Background: Microsatellite instability (MSI) is a common genomic alteration in colorectal cancer, endometrial carcinoma, and other solid tumors. MSI is characterized by a high degree of polymorphism in microsatellite lengths owing to the deficiency in the mismatch repair system. Based on the degree, MSI can be classified as microsatellite instability-high (MSI-H) and microsatellite stable (MSS). MSI is a predictive biomarker for immunotherapy efficacy in advanced/metastatic solid tumors, especially in colorectal cancer patients. Several computational approaches based on target panel sequencing data have been used to detect MSI; however, they are considerably affected by the sequencing depth and panel size.

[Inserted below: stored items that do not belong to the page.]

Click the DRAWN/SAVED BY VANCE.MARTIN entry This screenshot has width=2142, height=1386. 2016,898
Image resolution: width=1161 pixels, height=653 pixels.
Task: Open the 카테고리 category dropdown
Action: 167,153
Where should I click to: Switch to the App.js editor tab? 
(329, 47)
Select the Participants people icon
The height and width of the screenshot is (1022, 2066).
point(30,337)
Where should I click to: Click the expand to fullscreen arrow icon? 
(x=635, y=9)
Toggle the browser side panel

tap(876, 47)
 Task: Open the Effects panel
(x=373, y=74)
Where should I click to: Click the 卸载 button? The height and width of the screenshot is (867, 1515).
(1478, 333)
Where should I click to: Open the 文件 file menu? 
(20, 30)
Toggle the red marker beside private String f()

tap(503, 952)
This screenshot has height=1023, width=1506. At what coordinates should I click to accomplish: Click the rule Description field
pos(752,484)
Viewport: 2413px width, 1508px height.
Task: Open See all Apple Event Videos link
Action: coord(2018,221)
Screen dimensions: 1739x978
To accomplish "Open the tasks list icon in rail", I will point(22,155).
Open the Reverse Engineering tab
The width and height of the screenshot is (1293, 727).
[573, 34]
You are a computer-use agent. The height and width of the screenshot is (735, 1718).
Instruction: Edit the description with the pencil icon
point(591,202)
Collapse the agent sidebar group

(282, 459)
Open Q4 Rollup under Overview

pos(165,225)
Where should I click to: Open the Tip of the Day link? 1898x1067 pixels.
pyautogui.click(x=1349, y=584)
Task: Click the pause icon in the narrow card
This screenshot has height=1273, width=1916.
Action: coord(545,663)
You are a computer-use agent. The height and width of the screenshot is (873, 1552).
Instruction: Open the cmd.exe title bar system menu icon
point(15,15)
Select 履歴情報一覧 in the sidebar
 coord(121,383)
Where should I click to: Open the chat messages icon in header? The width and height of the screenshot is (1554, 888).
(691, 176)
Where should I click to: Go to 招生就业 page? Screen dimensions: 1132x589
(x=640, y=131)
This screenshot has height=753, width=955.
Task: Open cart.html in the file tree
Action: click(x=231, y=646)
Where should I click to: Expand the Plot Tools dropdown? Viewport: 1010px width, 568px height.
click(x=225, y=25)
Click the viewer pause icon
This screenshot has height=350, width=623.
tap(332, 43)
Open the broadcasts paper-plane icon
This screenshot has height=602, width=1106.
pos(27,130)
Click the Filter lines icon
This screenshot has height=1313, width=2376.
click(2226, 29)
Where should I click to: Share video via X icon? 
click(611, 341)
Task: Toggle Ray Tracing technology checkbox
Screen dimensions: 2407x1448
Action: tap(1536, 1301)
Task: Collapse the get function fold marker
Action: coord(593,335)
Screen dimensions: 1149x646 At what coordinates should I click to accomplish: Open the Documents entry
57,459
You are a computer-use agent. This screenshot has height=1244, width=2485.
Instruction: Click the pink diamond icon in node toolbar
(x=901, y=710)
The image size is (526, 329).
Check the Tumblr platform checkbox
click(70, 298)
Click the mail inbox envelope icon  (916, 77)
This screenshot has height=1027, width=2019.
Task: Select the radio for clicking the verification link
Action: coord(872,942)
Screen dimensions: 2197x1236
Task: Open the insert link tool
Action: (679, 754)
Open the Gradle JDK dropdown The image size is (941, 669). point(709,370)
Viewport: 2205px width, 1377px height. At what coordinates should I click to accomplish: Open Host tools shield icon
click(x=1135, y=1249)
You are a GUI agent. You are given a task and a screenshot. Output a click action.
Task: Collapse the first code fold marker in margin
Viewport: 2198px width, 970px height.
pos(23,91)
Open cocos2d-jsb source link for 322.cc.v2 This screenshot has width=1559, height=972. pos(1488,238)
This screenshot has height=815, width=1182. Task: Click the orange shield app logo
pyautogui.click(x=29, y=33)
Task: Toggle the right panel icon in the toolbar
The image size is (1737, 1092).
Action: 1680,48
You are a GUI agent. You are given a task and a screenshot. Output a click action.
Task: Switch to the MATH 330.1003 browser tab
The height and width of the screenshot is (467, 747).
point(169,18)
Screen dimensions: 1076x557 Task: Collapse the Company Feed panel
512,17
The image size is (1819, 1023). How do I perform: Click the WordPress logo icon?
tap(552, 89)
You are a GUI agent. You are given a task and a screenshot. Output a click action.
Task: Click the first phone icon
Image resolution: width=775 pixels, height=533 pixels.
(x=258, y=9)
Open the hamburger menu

Results: We developed MSIFinder, a python package for automatic MSI classification, using random forest classifier (RFC)-based genome sequencing, which is a machine learning technology. We included 19 MSI-H and 25 MSS samples as training sets. First, we selected 54 feature markers from the training sets, built an RFC model, and validated the classifier using a test set comprising 21 MSI-H and 379 MSS samples. With this test set, MSIFinder achieved a sensitivity (recall) of 1.0, a specificity of 0.997, an accuracy of 0.998, a positive predictive value of 0.954, an F1 score of 0.977, and an area under the curve of 0.999. To further verify the robustness and effectiveness of the model, we used a prospective cohort consisting of 18 MSI-H samples and 122 MSS samples. MSIFinder achieved a sensitivity (recall) of 1.0 and a specificity of 1.0. We discovered that MSIFinder is less affected by a low sequencing depth and can achieve a concordance of 0.993 while exhibiting a sequencing depth of 100×. Furthermore, we realized that MSIFinder is less affected by the panel size and can achieve a concordance of 0.99 when the panel size is 0.5 M (million bases).
Conclusion: These results indicate that MSIFinder is a robust and effective MSI classification tool that can provide reliable MSI detection for scientific and clinical purposes.
Keywords: Genome sequencing; Immunotherapy; Machine learning technology; Microsatellite instability; Random forest classifier.